Since I was five years old, I have dreamed of running away to Africa with a camera, where I would live for months among the animals taking their pictures.
It should come as no surprise, then, to learn that my favorite after school activity was watching nature programs on PBS, while having a snack in front of the TV. I wanted to be just like Jane Goodall, and I would sit for hours watching mourning doves or ground squirrels. Truth is I still have a journal of observations from stalking Canadian geese that lived in a pond at the school where my mother took classes.
When I had saved long enough to afford a Nikon D80, I decided to take the new camera for a spin and took a walk around my hometown of Chicago with my husband and our dog Stella.
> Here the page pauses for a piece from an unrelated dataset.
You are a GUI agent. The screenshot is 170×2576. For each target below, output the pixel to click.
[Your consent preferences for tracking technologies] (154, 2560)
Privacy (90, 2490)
Our route took us to the corner of Wacker and LaSalle on the Chicago River, a favorite hangout for pigeons and a good place to shoot a favorite building of mine.
Luckily for me, the sun peeked through the early spring clouds as I reached the corner. The sun, close to setting, lit the building perfectly in hues of orange and red. I shot the building, but I soon turned my attention to the pigeons, which were everywhere and partly in my way. It was after watching the pigeons for just a second that it was clear this was mating season. My childhood love of animals and dreams of an African safari took over, and I turned my camera on the birds.
One male in particular caught my eye because he was relentless in trying to win over a certain female.This female didn’t seem to be anything special; her feathers where not silky or smoothed down. In fact, of all the birds there she looked kind of homely. While other males were wooing, jumping from girl to girl, this one had chosen this girl for himself. He was steadfast in his courting, fully willing to invest whatever time it took to tame his shrew. No other males paid this lowly-looking female any mind. Perhaps it proves each of us really only needs one true love.